Baca juga: Segera Kunjungi Lokasi Banjir Sumbar, Menko PMK: Kita Carikan Solusi Permanen Agar Tak Berulang
Jhoni masih belum tahu harus bagaimana dengan situasi ini. Ia hanya bisa tinggal di rumah saudara sementara waktu.
"Pengungsian tidak ada. Warga yang rumahnya habis hanya bisa menyelamatkan diri masing-masing," terangnya.
Setelah berjam-jam memisahkan trali dan jendela, Jhoni kembali ke rumah saudaranya tanpa melihat kembali kondisi rumahnya.
Banjir bandang yang melanda Kapalo Koto, Sungai Puar, Agam Sumatera Barat, menewaskan satu keluarga guru Diniyyah Limo Jurai, Syaukani Sani.

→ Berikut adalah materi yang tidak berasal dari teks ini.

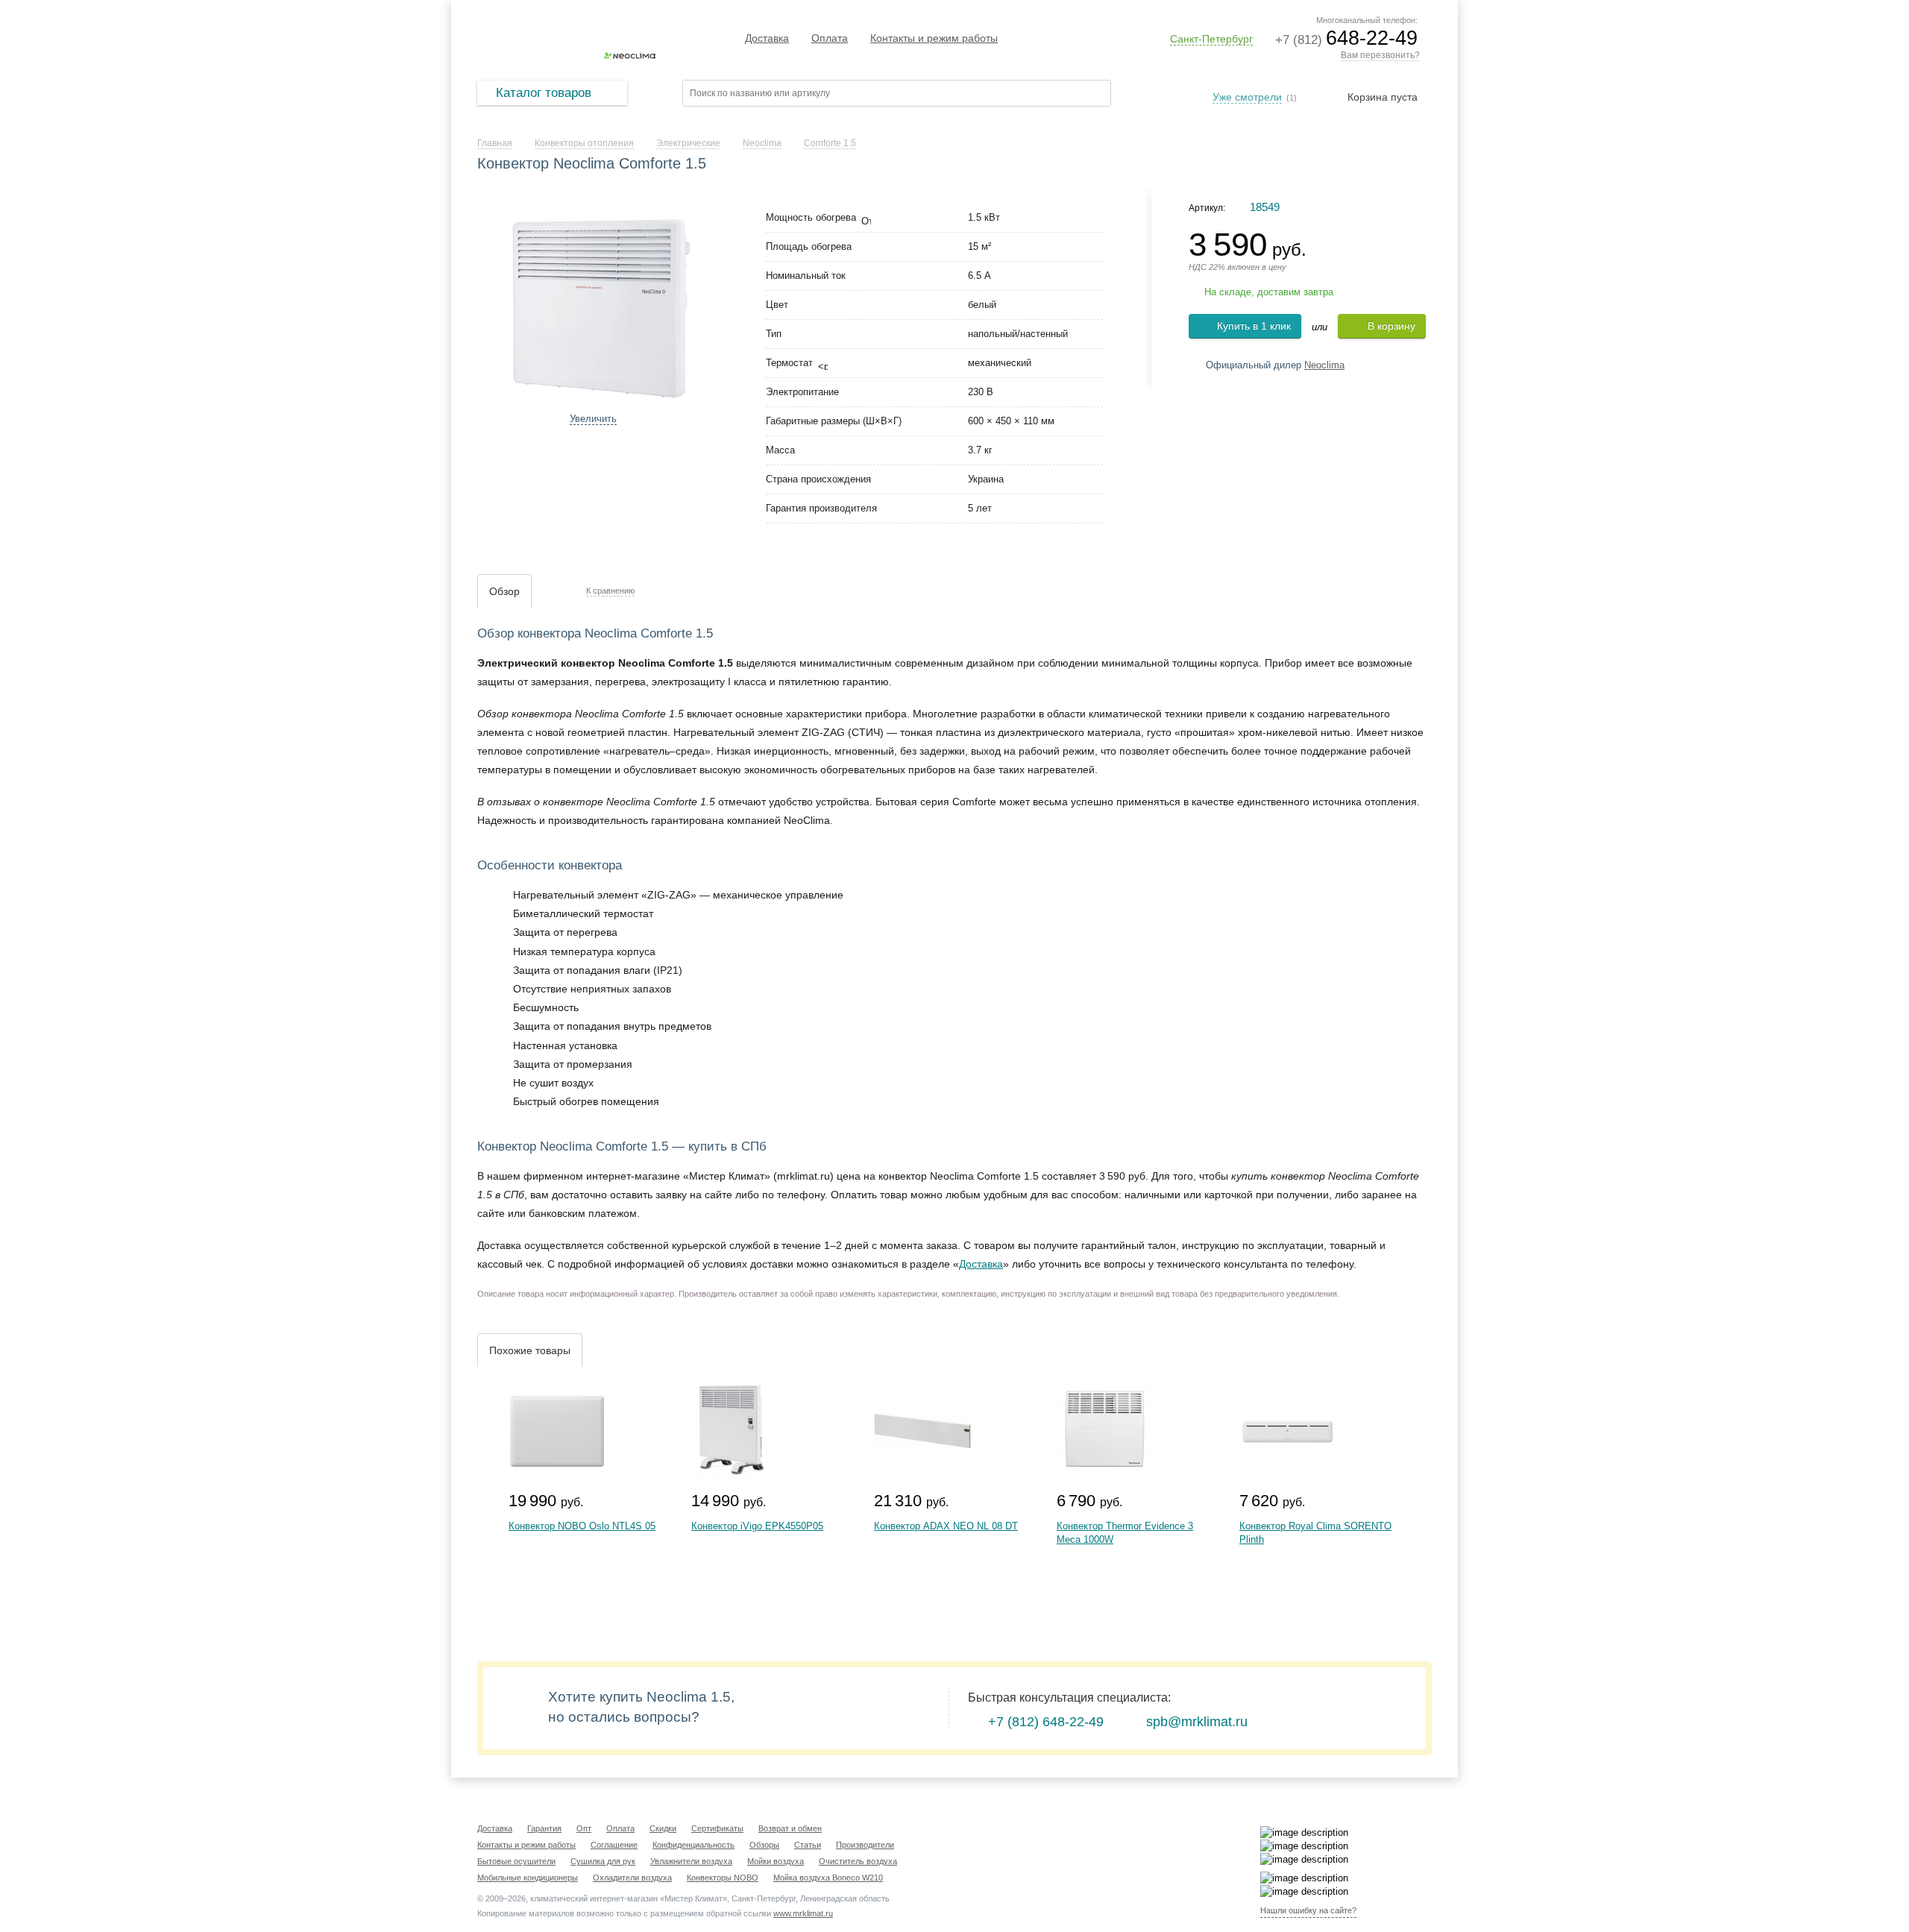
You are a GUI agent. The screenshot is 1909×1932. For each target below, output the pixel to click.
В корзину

Guru senior itu meninggal tersapu banjir bersama rumahnya.
Tokoh Masyarakat Kapalo Koto, Sastra, menyebut, saat kejadian korban di rumah bersama istri, anak kandung dan anak saudaranya.
"Kalau untuk bagaimana informasi pasti mereka hanyut mungkin tidak ada yang tahu. Tapi setelah banjir terjadi, Syaukani dan keluarganya sudah tidak terlihat lagi," ujarnya.
Ia menyebut malam itu kondisi cuaca hujan dan listrik juga putus.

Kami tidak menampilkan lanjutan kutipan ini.